Progress Washed Away During Lockdown

Along with the threat of the disease itself, one of the great challenges of the COVID-19 crisis is how it has washed away people’s progress in different areas.

– Savings eroded or gone.
– Businesses run to the ground.
– Carefully planned projects that need to be abandoned, maybe never to be picked up again.
– People who have just started to become healthier in some way, physically or mentally, only to find themselves slipping (or crashing).

One person I know who has social anxiety made efforts in recent months to get out of the house more. She started attending meetings of some local groups that share her hobbies. Since the lockdown, she has been struggling in isolation, and the gains she made regarding her anxiety feel largely illusory, as if they happened to someone else.
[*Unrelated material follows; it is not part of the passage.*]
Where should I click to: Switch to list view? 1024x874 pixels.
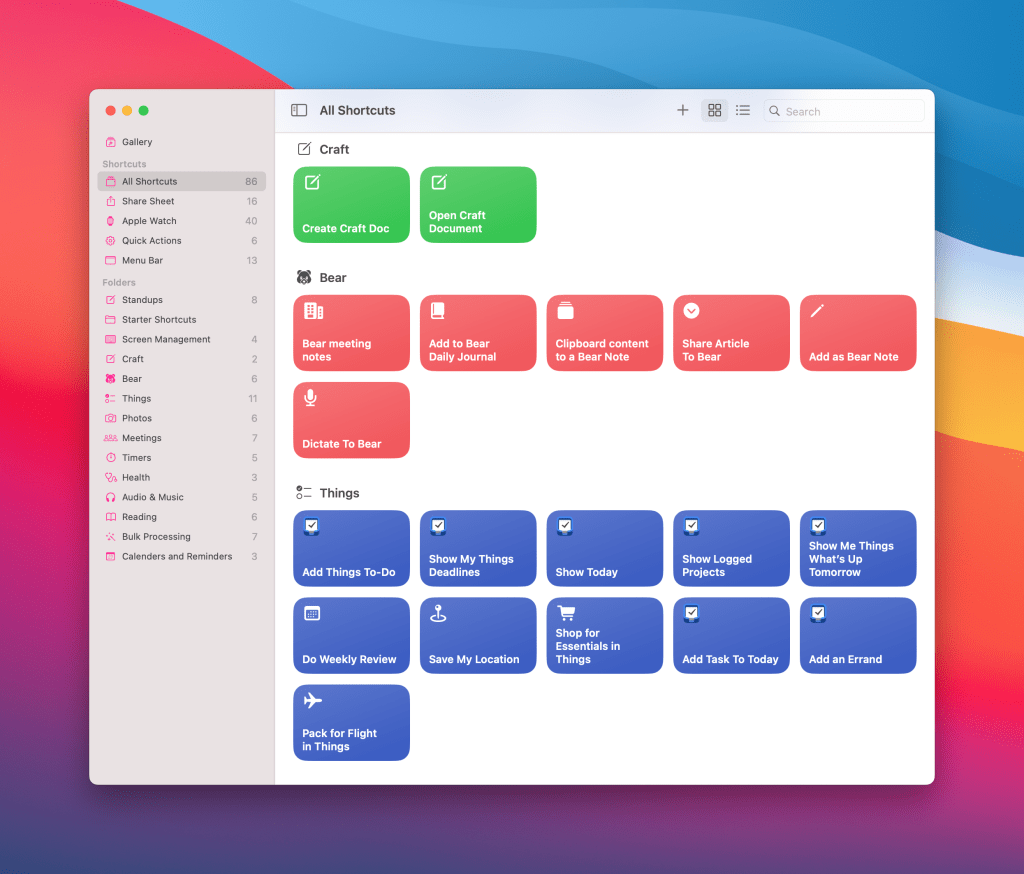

(Although there are video tools for connecting with people, and these tools may be better than nothing, they aren’t a substitute for in-person interaction. I’ve found this to be the case myself. Also, video calls can be mentally draining – the Harvard Business Review offers some advice on how to deal with “Zoom fatigue.”)

To the frustration or despair that may result from the COVID-19 crisis – including its social and financial effects – there are obviously no simple answers. It can be stressful enough if your daily schedule has changed or you had to cancel certain plans. But I’m thinking now about people whose hold on the world may have become more fragile because of the crisis. People cut adrift, with relationships severed, major opportunities lost, and progress seemingly reversed.

One thing that may help (at least a little) is to provide yourself with written reminders – in a journal, for example – about who you are, what you have done, what you hope for, and how you promise to give yourself time to get through this day by day. When there’s a massive amount of stress in your life, it’s easy to lose sight of many things, to disregard yourself, and to forget your capabilities and potential. Your current emotions may be so terrible and overwhelming that you can’t think of how they’ll ever end, even though they won’t last forever. You may not be able to see how your current situation could ever improve, but you don’t have all the answers (even though despair may offer you answers that seem definitive).

Reminding yourself of who you are can also help you remember the ways in which you’ve been healing and the ways you have met particular goals in the past. Even if you’re feeling lost now, you aren’t starting from absolutely nothing. You may be struggling with the types of problems that have dragged you down before, but you bring with you more wisdom from your previous experiences and some evidence of how things can improve – if not immediately, then one day. You’ve managed to do it before. Will it be harder the second (or third) time around? What will restarting look like? Are you trapped? Write down your thoughts, and keep your thoughts flexible. The answers may change over time. You don’t know for sure.

If you’re keeping a journal, and you don’t think you can write anything about yourself at the moment, then maybe just write today’s date. Then tomorrow’s date. Maybe a short line with each entry. I’ve done that on days when I didn’t think I could write more, and sometimes that’s how you mark the day and step forward into the next one.

Keeping a journal doesn’t put food on the table. It doesn’t magically restore a lost job or shattered career. But if it helps in any way – helps you fight off bouts of despair or cope with the feeling that your life is horribly unreal – it could be worth a try. In ways you aren’t able to picture clearly or even conceive of at the moment, you may be able to regain at least some of what you’ve lost or discover or create something new.

(It’s also worth mentioning that you can rant on paper if you need to. Some people sit for 10-15 minutes and write down their anxieties, their rage, their grief, and then tear the paper up into tiny bits and throw it away. This exercise could become an outlet for releasing some of what’s in you, removing and destroying it so it possibly has less of a hold on your mind.)